Tuesday, March 07, 2006

Regulatory 3G Debacle in Malaysia

Here's a sorry regulatory development from Malaysia, my home country:

Digi, majority owned by Telenor and an agile no. 3 mobile player in the market, failed to get a 3G licence in Malaysia. So we thought we had gotten passed cronyism and toll-mentality business in Malaysia?

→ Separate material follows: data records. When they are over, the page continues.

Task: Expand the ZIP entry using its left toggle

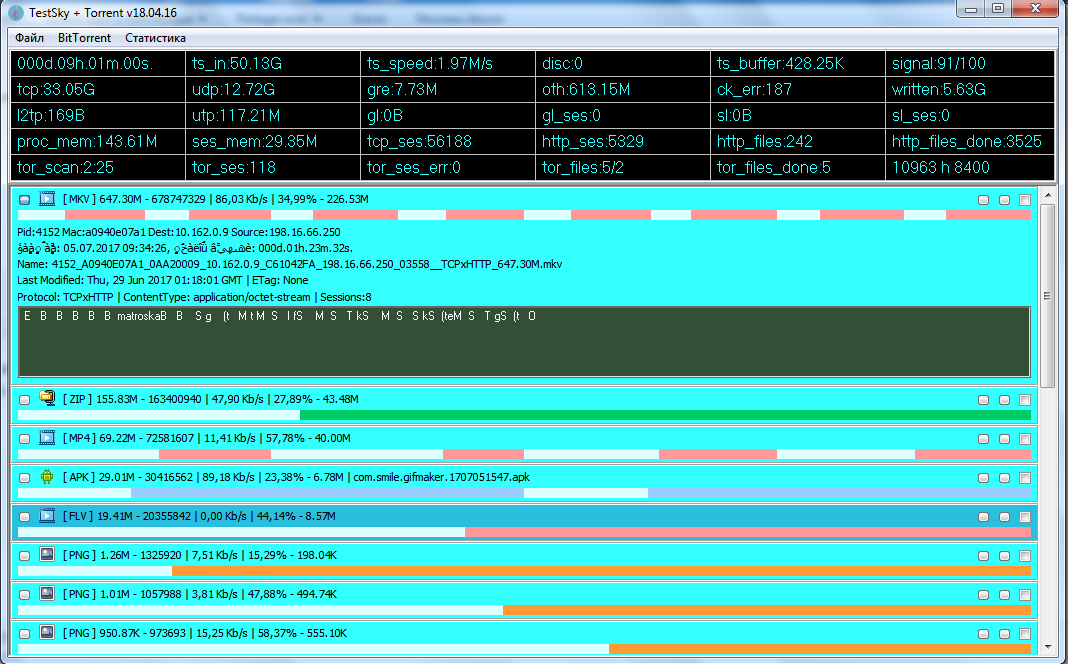Action: (25, 400)
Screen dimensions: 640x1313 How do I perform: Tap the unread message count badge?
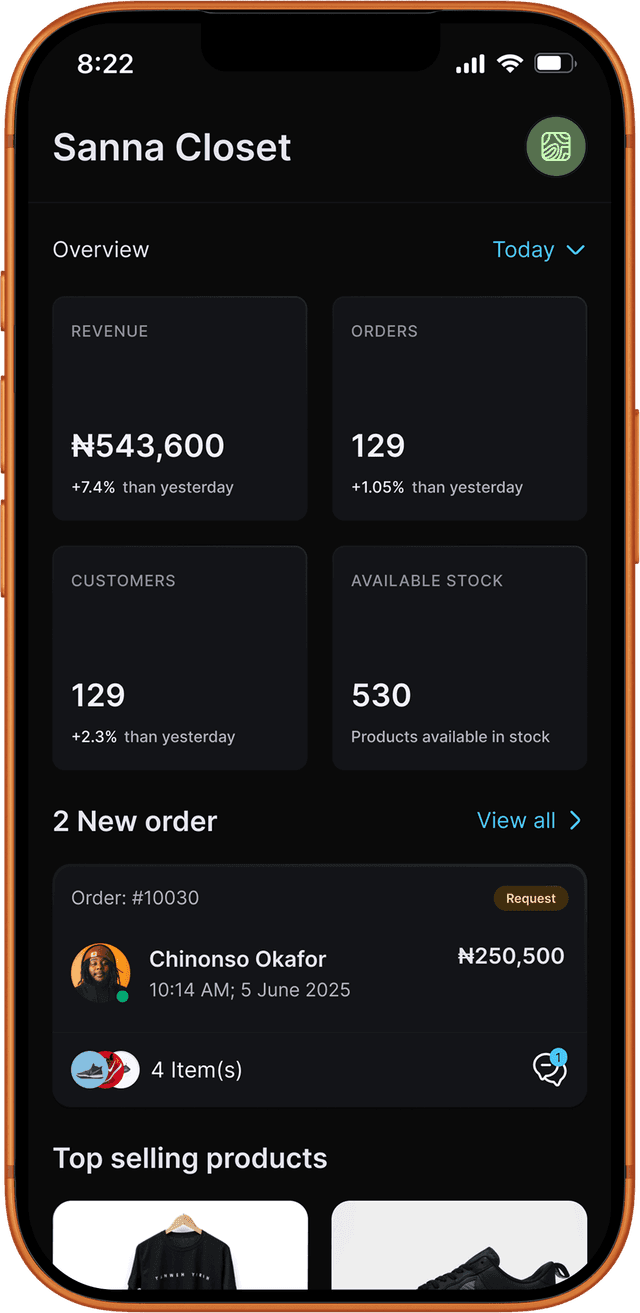click(x=560, y=1055)
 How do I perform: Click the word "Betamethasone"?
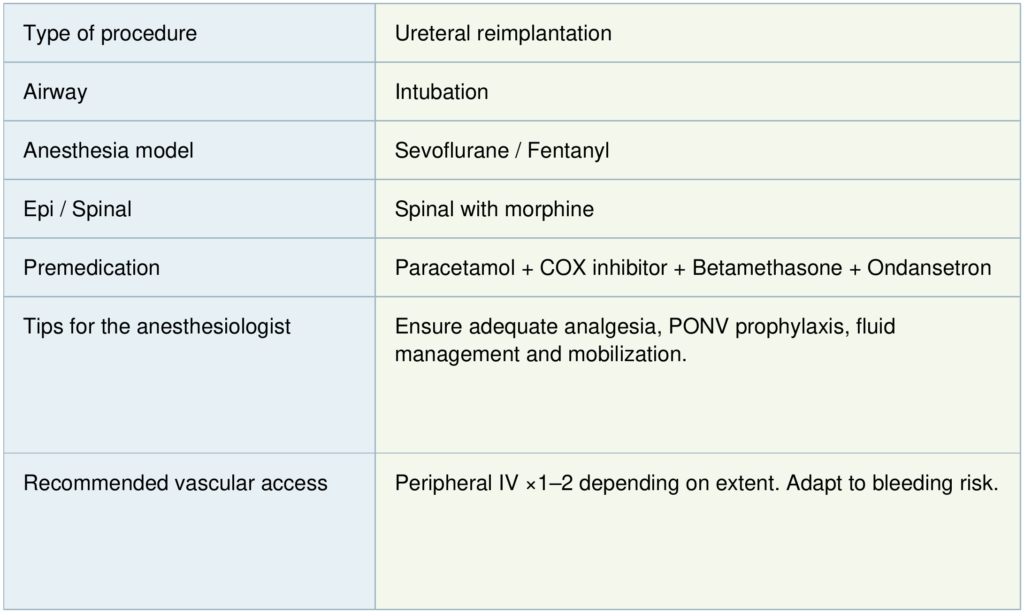[x=767, y=268]
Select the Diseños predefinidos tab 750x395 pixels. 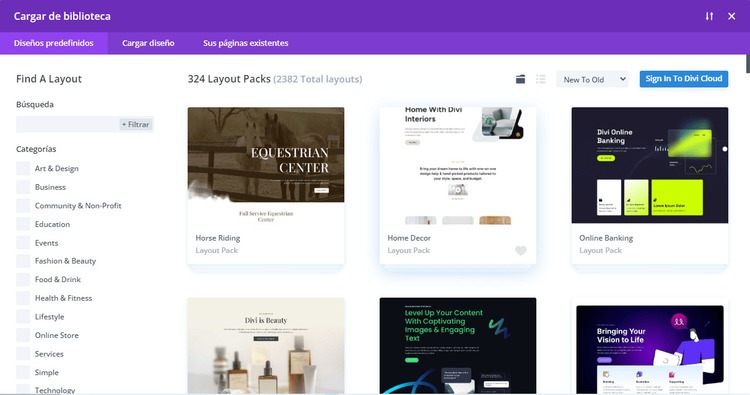[54, 43]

Poor Digi, this is what they get for being the most innovative mobile telco in Malaysia, and after setting up a (genuine) global R&D Centre for mobile applications in Cyberjaya. You would have thought the Malaysian Multimedia Commission would have Digi take up one of the two 3G licences up for grabs. No instead the first was given to Time dot Com, a half rate company that failed in 2G mobile and but got rescued by Maxis in the form a pay-off (arm-twisted by the regulators at the time). The second was given to MiTV, a company that is more vapour ware and hype, and controlled by tycoon Vincent Tan(who incidentally used to owned a majority share in Digi, whose performance languished until Telenor took majority share and management control).

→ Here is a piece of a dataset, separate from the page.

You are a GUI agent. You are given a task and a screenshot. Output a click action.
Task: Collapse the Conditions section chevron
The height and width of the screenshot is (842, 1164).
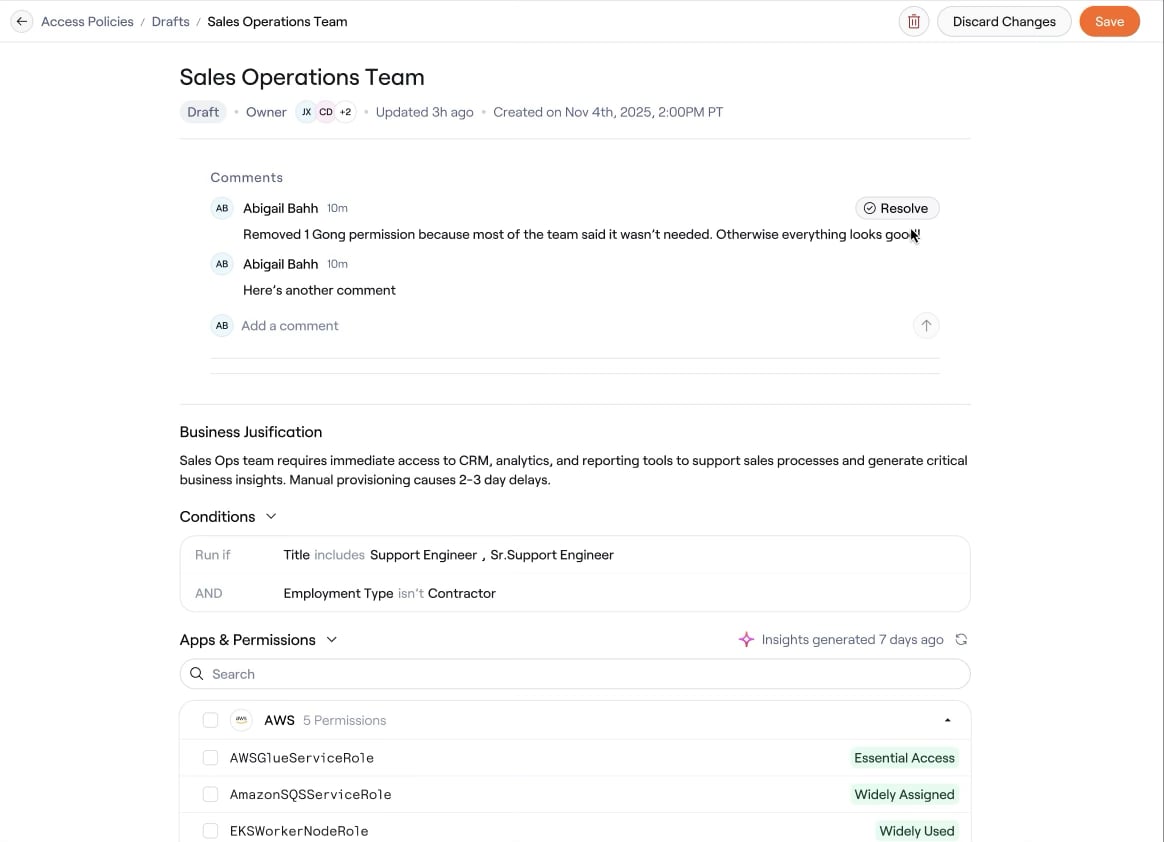pyautogui.click(x=271, y=516)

No doubt this is a flipping exercise. Vincent Tan will have a second bite at the cherry in reselling 3G capacity to Digi (greedy, as since Tan's departure, Telenor has more than double Digi's stock price, which benefited Tan handsomely). Life is not fair, but this is really really unprofessional. Great signals we're sending to the investor community, who, as it is, are already bypassing Malaysia in the rush to China.

Bad show MCMC, we expect more from you.